_Requisitos_:
1 – Resume en dos oraciones el texto sobre el reportaje Hiroshima.
2 – En los registros, cambia "dropdown" por "menu" en el tramo que va desde la línea que contiene "Where should I click to: Select the" hasta la que contiene "tap(888, 465)", ambas incluidas. Reproduce solo esas líneas, sin ninguna otra modificación.

_Texto de la página_:
* * *

El
31 de agosto de 1946, la revista norteamericana The New Yorker publicó Hiroshima,
un año después de que el Enola Gay lanzara
una bomba atómica sobra la ciudad japonesa de Hiroshima. Su autor, John Hersey,
era corresponsal conjunto de las revistas Time
y The New Yorker en Shangai, China.
Estuvo tres semanas en Japón haciendo lo que conocemos como trabajo de
investigación para, dos meses después, presentar un documento de 150 páginas a
sus editores de Estados Unidos. El editor ejecutivo del The New Yorker, William Shawn, estaba preocupado por la ausencia de
lo humano en las publicaciones que habían sobre Hiroshima y, con Hersey en
Asia, las cosas se dieron para la realización del reportaje. Inicialmente, los
editores sugirieron que el texto se publicara en cuatro partes, pero Shawn
insistió en que se publicara completo en una sola edición. Y así fue, Hiroshima ocupó todas las páginas de la
edición y se convirtió, como lo reconocería la historia, en el artículo más
famoso del mundo. De hecho hay varias historias y anécdotas alrededor de la
publicación, pues llegó a ser reseñada como libro, traducida a muchos idiomas,
y Albert Einstein ordenó mil copias, solicitud que nunca fue atendida.
Hersey
construye su reportaje a partir de seis personajes: Hatsuko Nakamura, Doctor
Terufumi Sasaki, Padre Wilhem Kleinsorge, Toshiko Sasaki, Doctor Masakazu
Fujii, y Kiyoshi Tanimoto. El autor utiliza la técnica del relato alternado,
saltando de un personaje a otro, permitiendo que cada uno lleve a cabo su rol
en la historia. En algunos casos los personajes coinciden y se cruzan, unos con
más relevancia en la vida de los demás que otros, pero todos víctimas de uno de
los más grandes atentados contra la vida en la historia de la humanidad.
La
estructura general del texto consta de cinco capítulos que dan cuenta de los
acontecimientos posteriores a la explosión de la bomba atómica. Se describe
hábilmente, con una visión enfocada desde el relato de los personajes, la
atmósfera oscura y confusa que rodeó a Hiroshima, envuelta en un manto de dolor
y muerte, que contrastaba con la reacción de los japoneses, más resignados que
iracundos.

* * *

(Registros contenidos en un conjunto de datos)

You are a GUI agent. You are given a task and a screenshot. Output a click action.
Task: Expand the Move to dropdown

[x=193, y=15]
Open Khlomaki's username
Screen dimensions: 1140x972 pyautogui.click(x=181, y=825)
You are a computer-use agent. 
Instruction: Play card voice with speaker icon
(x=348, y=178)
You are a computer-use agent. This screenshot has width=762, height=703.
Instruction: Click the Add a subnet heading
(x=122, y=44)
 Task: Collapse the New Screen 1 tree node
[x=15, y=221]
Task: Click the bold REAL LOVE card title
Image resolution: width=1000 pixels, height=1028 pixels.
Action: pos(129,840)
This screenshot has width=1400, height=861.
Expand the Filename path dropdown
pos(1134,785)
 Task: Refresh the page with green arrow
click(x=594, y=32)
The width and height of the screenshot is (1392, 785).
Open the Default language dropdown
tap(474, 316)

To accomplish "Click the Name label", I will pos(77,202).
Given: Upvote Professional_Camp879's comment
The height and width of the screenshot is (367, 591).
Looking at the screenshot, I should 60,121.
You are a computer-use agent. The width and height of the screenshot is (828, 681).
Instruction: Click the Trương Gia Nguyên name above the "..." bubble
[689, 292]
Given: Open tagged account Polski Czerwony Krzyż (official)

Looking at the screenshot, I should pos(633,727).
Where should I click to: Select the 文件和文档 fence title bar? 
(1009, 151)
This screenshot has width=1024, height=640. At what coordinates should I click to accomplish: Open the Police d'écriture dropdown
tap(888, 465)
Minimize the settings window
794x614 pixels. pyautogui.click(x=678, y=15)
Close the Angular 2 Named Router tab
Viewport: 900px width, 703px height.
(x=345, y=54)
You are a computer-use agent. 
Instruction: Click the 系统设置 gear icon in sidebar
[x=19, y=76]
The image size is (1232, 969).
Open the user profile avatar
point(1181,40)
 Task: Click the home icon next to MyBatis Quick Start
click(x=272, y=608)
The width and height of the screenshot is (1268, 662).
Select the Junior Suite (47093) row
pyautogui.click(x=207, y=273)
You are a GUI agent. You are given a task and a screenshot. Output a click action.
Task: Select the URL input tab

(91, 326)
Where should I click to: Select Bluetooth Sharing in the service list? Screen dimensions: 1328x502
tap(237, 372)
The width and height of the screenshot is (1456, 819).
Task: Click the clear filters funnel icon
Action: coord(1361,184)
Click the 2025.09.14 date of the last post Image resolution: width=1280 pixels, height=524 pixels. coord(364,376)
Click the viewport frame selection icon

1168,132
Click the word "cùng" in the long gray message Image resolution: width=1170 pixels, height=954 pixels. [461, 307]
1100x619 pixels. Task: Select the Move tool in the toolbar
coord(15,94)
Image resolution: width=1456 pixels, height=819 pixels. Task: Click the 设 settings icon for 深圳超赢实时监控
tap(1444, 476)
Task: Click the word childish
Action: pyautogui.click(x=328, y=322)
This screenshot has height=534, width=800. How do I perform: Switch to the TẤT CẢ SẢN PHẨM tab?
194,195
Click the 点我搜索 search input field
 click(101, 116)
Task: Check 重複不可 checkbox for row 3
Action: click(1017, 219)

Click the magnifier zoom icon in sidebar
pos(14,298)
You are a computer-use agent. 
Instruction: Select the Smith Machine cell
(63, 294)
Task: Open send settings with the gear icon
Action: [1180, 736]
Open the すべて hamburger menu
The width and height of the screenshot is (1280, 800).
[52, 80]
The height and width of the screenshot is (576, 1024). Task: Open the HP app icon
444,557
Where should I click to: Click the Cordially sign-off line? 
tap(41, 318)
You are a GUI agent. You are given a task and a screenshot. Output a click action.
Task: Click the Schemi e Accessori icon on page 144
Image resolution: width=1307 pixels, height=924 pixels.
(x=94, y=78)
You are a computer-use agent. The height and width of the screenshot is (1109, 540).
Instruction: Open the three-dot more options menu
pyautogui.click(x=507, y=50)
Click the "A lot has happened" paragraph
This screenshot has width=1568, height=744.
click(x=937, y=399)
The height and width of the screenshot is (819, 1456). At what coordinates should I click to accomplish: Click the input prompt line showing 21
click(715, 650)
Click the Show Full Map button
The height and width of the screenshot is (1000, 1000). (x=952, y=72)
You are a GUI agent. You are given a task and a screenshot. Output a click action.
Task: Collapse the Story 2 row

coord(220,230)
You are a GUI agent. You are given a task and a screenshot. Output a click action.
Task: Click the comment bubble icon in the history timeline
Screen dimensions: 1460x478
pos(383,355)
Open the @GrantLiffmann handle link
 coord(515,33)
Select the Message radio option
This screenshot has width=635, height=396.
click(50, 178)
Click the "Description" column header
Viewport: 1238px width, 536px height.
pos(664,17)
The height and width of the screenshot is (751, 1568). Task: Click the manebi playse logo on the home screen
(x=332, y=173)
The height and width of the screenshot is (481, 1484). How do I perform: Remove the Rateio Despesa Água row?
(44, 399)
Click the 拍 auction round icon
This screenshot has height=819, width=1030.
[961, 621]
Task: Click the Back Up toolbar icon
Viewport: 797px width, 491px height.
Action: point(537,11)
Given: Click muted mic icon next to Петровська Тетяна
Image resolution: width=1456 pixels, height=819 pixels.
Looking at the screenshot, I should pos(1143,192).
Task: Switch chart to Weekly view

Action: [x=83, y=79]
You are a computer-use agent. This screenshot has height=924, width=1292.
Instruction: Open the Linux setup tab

* * *

_Resultados del ejercicio_:
1 – El 31 de agosto de 1946, The New Yorker publicó completo en una sola edición Hiroshima, el reportaje de John Hersey sobre la bomba atómica lanzada un año antes sobre esa ciudad japonesa, que llegó a ser el artículo más famoso del mundo. Hersey lo construye en cinco capítulos alternando el relato de seis personajes, todos víctimas de la explosión, y describe así la atmósfera oscura y confusa de dolor y muerte que rodeó a Hiroshima.

2 –
Where should I click to: Select the 文件和文档 fence title bar? 
(1009, 151)
This screenshot has width=1024, height=640. At what coordinates should I click to accomplish: Open the Police d'écriture menu
tap(888, 465)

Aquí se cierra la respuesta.